PROBLEM
Please output, without any change, the lines of the material below from the very first through the one with "Expand the 分销管理 sidebar section".

═════ PROVIDED ENTRIES

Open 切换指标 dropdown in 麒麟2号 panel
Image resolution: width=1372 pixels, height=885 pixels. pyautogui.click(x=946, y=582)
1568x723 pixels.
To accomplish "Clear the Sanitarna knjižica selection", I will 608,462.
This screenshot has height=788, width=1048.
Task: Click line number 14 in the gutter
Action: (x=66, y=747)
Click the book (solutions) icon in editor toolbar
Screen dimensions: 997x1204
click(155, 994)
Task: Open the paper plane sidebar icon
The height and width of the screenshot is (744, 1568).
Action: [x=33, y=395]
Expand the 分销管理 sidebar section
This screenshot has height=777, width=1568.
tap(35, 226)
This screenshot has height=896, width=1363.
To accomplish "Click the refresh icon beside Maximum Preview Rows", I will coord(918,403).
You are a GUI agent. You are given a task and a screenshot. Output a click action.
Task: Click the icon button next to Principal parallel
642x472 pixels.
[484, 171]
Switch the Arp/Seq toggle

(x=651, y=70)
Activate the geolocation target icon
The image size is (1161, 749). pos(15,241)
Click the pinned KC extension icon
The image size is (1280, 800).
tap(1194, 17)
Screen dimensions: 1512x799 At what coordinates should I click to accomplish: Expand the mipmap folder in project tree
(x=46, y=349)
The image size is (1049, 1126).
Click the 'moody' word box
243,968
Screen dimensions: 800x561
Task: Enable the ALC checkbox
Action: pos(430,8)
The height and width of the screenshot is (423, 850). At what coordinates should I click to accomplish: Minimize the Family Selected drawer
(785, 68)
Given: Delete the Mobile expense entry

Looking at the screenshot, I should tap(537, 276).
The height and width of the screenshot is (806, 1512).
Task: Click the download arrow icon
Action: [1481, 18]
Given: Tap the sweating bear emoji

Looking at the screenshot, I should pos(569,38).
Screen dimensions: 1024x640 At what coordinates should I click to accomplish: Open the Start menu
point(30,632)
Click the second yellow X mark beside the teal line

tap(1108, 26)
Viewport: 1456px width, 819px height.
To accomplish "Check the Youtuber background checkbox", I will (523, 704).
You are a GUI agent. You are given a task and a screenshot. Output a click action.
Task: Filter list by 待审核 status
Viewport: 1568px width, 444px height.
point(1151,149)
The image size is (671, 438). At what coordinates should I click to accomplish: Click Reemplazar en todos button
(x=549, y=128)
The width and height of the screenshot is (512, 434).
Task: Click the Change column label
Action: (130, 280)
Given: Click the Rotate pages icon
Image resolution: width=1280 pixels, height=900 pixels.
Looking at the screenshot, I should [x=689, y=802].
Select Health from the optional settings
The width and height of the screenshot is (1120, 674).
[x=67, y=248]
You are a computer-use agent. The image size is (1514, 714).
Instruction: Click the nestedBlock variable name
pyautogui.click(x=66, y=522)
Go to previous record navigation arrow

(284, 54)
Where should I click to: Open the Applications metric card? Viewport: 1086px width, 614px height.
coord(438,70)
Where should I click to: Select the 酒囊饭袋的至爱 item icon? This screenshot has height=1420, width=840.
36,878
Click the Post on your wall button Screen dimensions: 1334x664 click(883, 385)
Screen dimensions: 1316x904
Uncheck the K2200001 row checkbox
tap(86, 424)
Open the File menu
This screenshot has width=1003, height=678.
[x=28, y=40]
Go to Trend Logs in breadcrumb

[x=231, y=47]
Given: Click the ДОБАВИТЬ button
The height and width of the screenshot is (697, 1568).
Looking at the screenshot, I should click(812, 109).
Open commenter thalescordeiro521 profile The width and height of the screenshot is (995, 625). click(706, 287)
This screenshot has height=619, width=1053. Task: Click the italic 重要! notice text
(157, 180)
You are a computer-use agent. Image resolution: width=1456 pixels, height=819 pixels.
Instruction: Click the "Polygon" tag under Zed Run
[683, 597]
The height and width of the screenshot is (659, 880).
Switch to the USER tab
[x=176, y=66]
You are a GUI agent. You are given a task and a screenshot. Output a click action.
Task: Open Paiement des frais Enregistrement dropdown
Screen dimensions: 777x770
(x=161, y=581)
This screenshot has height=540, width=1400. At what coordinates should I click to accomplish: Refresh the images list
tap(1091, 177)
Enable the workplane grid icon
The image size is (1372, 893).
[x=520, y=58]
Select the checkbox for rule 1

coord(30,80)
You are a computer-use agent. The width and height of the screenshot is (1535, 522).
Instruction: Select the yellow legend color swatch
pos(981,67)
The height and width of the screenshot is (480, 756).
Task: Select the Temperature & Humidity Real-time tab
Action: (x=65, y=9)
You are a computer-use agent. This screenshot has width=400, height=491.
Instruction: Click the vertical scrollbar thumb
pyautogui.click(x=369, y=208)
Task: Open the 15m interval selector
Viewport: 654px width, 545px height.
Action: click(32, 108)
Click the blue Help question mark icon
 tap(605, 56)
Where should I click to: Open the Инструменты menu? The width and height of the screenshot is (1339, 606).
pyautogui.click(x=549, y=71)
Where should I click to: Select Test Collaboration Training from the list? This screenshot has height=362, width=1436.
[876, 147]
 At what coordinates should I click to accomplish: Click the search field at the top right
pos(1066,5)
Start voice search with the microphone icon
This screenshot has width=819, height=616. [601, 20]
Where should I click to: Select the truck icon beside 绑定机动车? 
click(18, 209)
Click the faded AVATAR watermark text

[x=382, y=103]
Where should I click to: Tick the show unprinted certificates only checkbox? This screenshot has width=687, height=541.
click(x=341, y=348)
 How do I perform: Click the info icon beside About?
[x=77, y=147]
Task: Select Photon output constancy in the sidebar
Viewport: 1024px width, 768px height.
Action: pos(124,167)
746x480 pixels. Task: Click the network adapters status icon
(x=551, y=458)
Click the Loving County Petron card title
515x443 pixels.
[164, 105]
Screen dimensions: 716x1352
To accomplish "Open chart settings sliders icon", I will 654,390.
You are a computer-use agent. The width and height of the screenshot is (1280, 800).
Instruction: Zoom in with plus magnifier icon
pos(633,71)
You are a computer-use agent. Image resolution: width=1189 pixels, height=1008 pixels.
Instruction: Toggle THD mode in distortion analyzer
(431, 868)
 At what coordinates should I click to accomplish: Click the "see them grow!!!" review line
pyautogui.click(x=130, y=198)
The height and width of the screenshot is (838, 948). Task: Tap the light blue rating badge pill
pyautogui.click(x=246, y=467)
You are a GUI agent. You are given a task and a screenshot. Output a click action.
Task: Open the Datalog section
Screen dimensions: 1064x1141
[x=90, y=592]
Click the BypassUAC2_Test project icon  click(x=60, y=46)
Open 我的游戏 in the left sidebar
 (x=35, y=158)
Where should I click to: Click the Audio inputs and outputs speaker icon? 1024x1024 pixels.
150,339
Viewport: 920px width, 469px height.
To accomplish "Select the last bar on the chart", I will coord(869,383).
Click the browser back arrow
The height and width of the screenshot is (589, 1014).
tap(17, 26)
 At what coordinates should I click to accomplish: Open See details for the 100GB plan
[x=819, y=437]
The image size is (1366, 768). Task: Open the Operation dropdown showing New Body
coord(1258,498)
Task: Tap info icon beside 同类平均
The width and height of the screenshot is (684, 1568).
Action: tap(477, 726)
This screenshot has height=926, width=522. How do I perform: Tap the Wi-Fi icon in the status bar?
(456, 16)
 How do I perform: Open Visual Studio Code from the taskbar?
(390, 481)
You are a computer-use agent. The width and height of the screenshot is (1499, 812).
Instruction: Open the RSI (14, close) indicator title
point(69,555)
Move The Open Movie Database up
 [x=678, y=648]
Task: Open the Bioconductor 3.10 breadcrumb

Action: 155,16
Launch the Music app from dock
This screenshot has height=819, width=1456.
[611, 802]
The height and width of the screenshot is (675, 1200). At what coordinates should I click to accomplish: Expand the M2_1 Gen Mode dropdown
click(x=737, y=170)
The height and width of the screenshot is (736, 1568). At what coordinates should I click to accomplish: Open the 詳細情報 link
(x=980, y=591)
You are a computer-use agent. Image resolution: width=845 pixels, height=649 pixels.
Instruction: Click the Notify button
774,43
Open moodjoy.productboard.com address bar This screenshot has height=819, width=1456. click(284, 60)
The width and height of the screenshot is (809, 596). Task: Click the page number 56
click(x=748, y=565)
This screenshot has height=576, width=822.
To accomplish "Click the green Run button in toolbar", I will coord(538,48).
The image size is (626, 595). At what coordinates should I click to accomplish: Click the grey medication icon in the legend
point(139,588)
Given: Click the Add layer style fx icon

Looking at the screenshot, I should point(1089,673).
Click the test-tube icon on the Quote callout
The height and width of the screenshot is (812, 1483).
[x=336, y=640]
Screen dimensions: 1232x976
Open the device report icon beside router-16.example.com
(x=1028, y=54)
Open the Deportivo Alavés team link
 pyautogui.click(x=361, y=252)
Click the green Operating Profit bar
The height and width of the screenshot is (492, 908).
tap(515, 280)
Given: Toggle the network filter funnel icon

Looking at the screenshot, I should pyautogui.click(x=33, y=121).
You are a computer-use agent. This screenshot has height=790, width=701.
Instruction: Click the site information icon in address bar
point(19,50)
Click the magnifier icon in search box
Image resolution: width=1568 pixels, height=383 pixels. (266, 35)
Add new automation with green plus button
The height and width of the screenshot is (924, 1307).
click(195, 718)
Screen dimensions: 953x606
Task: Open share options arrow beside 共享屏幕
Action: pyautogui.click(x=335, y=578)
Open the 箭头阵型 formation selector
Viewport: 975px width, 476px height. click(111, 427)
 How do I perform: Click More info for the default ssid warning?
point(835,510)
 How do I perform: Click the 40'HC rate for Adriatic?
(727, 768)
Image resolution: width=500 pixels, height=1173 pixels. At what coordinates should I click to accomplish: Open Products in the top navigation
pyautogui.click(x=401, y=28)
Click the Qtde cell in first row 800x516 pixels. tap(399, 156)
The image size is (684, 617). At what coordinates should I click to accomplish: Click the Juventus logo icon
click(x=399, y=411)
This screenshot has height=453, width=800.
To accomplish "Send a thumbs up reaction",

══════════

ANSWER SPACE
Open 切换指标 dropdown in 麒麟2号 panel
Image resolution: width=1372 pixels, height=885 pixels. pyautogui.click(x=946, y=582)
1568x723 pixels.
To accomplish "Clear the Sanitarna knjižica selection", I will 608,462.
This screenshot has height=788, width=1048.
Task: Click line number 14 in the gutter
Action: (x=66, y=747)
Click the book (solutions) icon in editor toolbar
Screen dimensions: 997x1204
click(155, 994)
Task: Open the paper plane sidebar icon
The height and width of the screenshot is (744, 1568).
Action: [x=33, y=395]
Expand the 分销管理 sidebar section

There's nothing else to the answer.